Otherwise, your chance of answering the questions correctly is low because of their high difficulty and time constraint.
In addition, you need to create
LinkedIn pages to show your achievements, and may consider uploading your projects to the
GitHub to showcase them.
Remark I:
Terminologies and definitions will be discussed minimally in this course.
Instead, effective methods and practical works will be emphasized and enforced.
Remark II:
Unlike the disciplines such as databases or the World Wide Web, data engineering and mining (DEM) is one of the disciplines (like image processing or artificial intelligence) without coherent methods or algorithms.
Many methods (such as artificial neural networks or relevance feedback) are used by DEM and each method is usually not closely related to other methods (like decision trees or sequential pattern mining).
Remark III:
A wide variety of methods have been used by DEM, and the current methods are rather complicated. In order to show what the data engineering and mining (DEM) is in a semester, this course has to pick a small number of fundamental topics, instead of many advanced topics, to investigate. Students then use the training to revise the appropriate methods for the problems they encounter in the future.
Remark IV:
Take the following steps to conduct research:
- Identify a problem.
- Study related literature and methods.
- Create/adapt a method to solve/suit the problem.
- Figure out how to improve the method.
- Complete the implementation.
- Perform the testing to ensure the system is correct.
- Evaluate the system including comparisons.
- Publish the results.
|
|
|
Instructor’s qualification:
The instructor’s current research includes mobile computing and information retrieval.
He has applied various information retrieval methods (such as artificial neural networks, finite-state machines, and association-rule and sequential-pattern mining) to mobile applications and web searches.
The instructor has published more than 100 research publications and advised more than 50 graduate students.
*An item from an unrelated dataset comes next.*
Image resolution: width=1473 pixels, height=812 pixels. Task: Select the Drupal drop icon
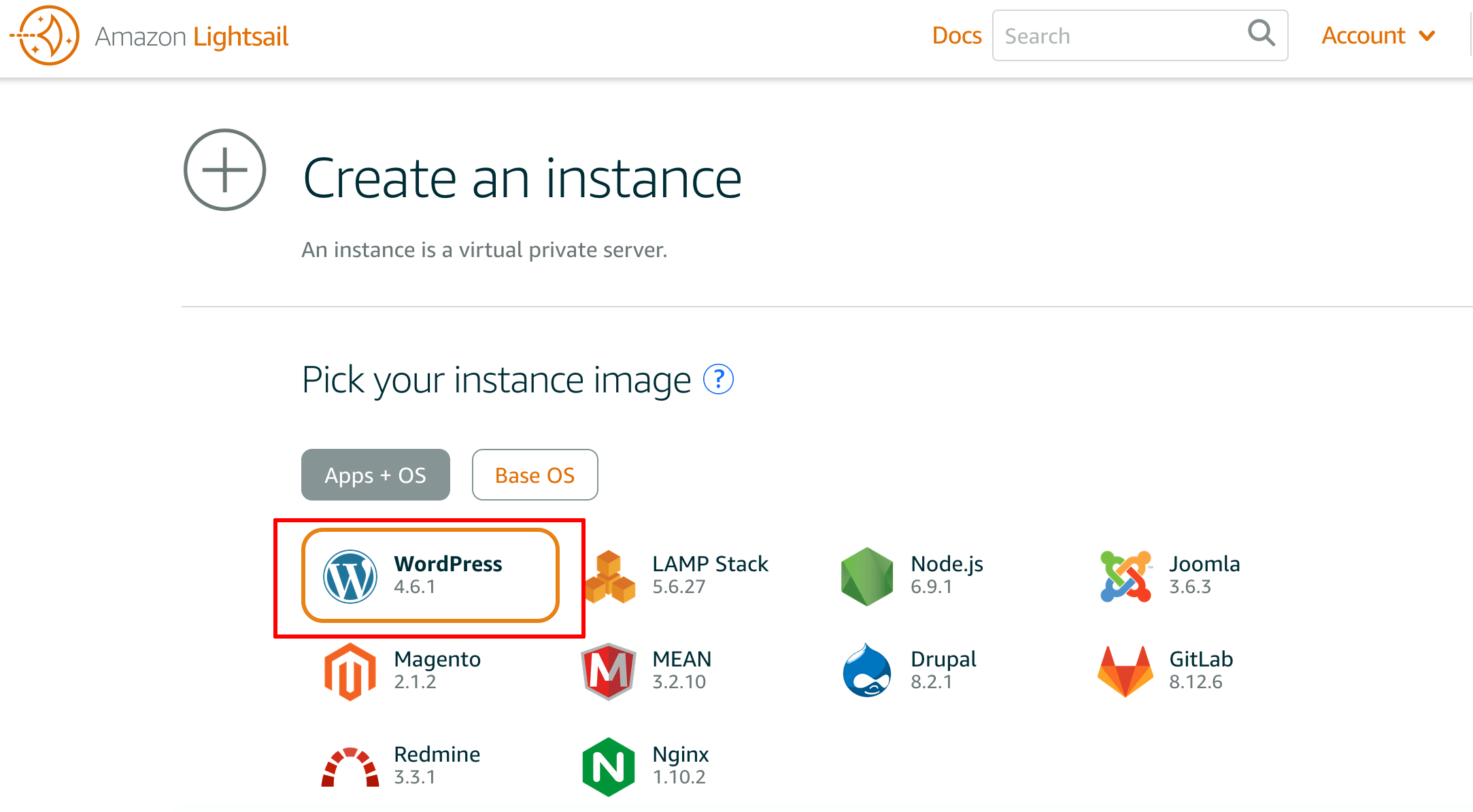(x=866, y=671)
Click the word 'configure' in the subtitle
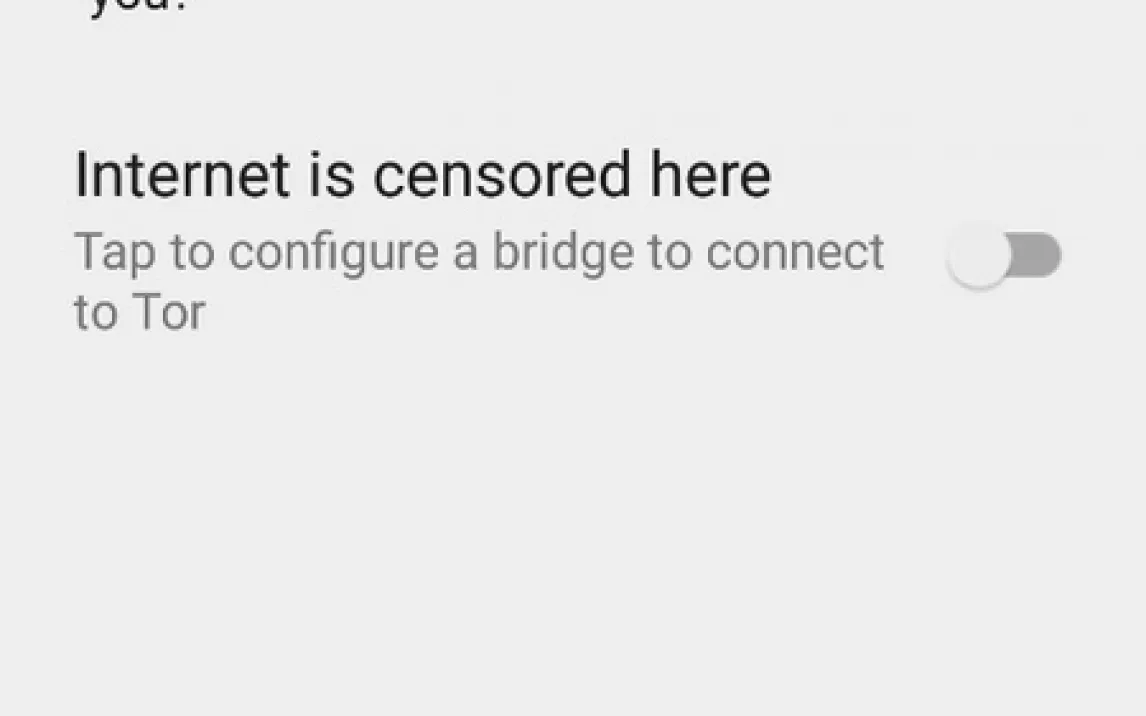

Most of the research topics are related to (mobile) data engineering and mining.
University of North Dakota Course Description (DATA 525) —
This course studies theoretical and applied issues related to data engineering and mining.
Data engineering is to identify, investigate, and analyze the underlying principles in the design and effective use of information systems; and data mining is to discover patterns in large data sets and transform the patterns into a comprehensible structure for further applications.
The following topics are covered: data collection, data preparation, data indexing and storage, data processing and analysis, data classification and clustering, knowledge discovery, information retrieval, data visualization, data sharing, data applications, and some other special topics.
Data Science from Wikipedia —
Data science is an interdisciplinary field about scientific methods, processes, and systems to extract knowledge or insights from data in various forms, either structured or unstructured, similar to data mining.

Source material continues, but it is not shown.